• [Your instructions] Copy out the lines from the one containing "Given: Click the Simple" through the one containing "tap(596, 219)", both included, without changing anything.

• [Records for the exercise]
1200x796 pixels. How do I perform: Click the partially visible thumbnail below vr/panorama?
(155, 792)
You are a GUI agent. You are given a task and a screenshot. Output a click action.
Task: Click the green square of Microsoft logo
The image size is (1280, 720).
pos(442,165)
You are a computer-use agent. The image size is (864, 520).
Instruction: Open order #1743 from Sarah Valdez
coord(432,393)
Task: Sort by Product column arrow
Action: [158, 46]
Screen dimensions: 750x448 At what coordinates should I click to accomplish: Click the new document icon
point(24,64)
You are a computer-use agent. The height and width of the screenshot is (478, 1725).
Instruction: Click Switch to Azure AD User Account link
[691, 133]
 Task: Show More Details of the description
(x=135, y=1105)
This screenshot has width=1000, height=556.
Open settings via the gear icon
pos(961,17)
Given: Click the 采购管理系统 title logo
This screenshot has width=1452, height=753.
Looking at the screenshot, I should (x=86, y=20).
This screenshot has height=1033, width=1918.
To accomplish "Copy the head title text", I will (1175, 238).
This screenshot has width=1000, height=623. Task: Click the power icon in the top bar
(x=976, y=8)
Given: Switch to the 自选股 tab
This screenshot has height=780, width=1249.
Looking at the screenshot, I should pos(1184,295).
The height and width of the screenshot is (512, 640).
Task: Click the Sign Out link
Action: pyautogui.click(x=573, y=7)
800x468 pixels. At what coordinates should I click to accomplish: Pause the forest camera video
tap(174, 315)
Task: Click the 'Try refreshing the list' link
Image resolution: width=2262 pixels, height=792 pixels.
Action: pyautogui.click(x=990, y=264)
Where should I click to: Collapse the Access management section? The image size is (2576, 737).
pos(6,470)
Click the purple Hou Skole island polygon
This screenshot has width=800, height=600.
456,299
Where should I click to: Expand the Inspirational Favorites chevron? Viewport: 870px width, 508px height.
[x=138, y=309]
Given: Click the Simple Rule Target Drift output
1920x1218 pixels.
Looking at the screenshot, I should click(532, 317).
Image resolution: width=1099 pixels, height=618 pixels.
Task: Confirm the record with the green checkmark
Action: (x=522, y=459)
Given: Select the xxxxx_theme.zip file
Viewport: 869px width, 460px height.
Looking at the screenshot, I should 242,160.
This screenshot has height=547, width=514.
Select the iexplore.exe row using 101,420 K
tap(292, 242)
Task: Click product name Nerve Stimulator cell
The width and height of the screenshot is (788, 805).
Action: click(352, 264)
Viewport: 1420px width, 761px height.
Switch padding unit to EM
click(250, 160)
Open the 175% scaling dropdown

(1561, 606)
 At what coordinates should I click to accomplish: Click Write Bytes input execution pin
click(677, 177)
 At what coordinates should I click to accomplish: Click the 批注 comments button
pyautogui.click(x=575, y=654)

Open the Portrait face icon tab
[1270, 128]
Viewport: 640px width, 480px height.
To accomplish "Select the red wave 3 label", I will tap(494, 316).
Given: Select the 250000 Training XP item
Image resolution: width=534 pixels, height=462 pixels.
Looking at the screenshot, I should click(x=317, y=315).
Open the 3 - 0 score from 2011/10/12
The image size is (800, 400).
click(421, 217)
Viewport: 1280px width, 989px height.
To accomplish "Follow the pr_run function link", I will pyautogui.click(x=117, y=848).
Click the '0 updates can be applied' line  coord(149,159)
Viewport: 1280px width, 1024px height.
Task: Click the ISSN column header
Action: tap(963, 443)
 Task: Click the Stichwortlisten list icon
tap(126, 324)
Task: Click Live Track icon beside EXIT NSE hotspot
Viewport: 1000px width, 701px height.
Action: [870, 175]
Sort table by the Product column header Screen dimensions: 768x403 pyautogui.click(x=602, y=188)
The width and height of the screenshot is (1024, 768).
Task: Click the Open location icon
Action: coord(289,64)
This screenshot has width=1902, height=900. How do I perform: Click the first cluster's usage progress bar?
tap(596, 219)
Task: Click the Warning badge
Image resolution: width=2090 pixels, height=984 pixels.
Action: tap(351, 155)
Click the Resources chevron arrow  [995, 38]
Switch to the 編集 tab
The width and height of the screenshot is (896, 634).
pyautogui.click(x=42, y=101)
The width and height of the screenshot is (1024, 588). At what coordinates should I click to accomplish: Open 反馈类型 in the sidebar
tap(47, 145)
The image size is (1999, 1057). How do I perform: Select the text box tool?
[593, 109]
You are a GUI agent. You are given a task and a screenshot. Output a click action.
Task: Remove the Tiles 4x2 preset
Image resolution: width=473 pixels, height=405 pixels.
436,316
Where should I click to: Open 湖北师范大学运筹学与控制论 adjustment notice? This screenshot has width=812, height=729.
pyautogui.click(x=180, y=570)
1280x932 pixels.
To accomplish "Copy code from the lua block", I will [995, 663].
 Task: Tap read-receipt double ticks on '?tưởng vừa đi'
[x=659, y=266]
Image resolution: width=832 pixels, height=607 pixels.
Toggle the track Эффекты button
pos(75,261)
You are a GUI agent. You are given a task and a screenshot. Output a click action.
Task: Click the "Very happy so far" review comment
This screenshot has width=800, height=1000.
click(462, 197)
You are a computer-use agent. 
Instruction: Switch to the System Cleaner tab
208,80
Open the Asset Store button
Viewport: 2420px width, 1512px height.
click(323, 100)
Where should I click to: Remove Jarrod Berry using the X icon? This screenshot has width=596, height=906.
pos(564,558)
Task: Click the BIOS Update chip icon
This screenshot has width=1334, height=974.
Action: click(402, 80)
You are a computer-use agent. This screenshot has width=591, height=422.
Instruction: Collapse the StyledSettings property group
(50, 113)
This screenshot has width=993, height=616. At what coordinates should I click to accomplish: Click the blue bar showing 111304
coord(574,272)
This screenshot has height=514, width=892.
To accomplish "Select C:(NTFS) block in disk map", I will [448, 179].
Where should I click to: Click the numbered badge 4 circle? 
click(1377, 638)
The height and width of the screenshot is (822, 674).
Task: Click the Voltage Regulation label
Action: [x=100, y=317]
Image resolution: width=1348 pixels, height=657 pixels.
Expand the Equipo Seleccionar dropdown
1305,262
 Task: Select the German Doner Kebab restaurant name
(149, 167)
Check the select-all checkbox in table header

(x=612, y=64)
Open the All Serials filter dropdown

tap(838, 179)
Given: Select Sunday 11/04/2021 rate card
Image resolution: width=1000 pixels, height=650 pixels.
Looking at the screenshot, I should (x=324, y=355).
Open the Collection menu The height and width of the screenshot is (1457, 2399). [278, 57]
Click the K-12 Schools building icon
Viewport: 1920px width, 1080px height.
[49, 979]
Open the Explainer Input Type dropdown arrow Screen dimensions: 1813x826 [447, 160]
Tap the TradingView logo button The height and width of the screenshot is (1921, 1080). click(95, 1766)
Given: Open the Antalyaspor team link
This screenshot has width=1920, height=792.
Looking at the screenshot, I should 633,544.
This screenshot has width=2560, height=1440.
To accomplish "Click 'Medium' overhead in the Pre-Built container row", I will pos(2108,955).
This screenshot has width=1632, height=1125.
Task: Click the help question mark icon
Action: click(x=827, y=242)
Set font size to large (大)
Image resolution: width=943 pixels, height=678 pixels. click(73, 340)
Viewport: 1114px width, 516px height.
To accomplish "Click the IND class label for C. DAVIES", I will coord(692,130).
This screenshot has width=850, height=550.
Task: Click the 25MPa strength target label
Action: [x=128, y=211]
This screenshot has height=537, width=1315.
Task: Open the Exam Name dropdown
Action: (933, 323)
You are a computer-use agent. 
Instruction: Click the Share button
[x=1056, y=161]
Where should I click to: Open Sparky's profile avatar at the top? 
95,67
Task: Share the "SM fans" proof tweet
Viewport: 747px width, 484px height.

• [Response below]
Given: Click the Simple Rule Target Drift output
1920x1218 pixels.
Looking at the screenshot, I should click(532, 317).
Image resolution: width=1099 pixels, height=618 pixels.
Task: Confirm the record with the green checkmark
Action: (x=522, y=459)
Given: Select the xxxxx_theme.zip file
Viewport: 869px width, 460px height.
Looking at the screenshot, I should 242,160.
This screenshot has height=547, width=514.
Select the iexplore.exe row using 101,420 K
tap(292, 242)
Task: Click product name Nerve Stimulator cell
The width and height of the screenshot is (788, 805).
Action: click(352, 264)
Viewport: 1420px width, 761px height.
Switch padding unit to EM
click(250, 160)
Open the 175% scaling dropdown

(1561, 606)
 At what coordinates should I click to accomplish: Click Write Bytes input execution pin
click(677, 177)
 At what coordinates should I click to accomplish: Click the 批注 comments button
pyautogui.click(x=575, y=654)

Open the Portrait face icon tab
[1270, 128]
Viewport: 640px width, 480px height.
To accomplish "Select the red wave 3 label", I will tap(494, 316).
Given: Select the 250000 Training XP item
Image resolution: width=534 pixels, height=462 pixels.
Looking at the screenshot, I should click(x=317, y=315).
Open the 3 - 0 score from 2011/10/12
The image size is (800, 400).
click(421, 217)
Viewport: 1280px width, 989px height.
To accomplish "Follow the pr_run function link", I will pyautogui.click(x=117, y=848).
Click the '0 updates can be applied' line  coord(149,159)
Viewport: 1280px width, 1024px height.
Task: Click the ISSN column header
Action: tap(963, 443)
 Task: Click the Stichwortlisten list icon
tap(126, 324)
Task: Click Live Track icon beside EXIT NSE hotspot
Viewport: 1000px width, 701px height.
Action: [870, 175]
Sort table by the Product column header Screen dimensions: 768x403 pyautogui.click(x=602, y=188)
The width and height of the screenshot is (1024, 768).
Task: Click the Open location icon
Action: coord(289,64)
This screenshot has width=1902, height=900. How do I perform: Click the first cluster's usage progress bar?
tap(596, 219)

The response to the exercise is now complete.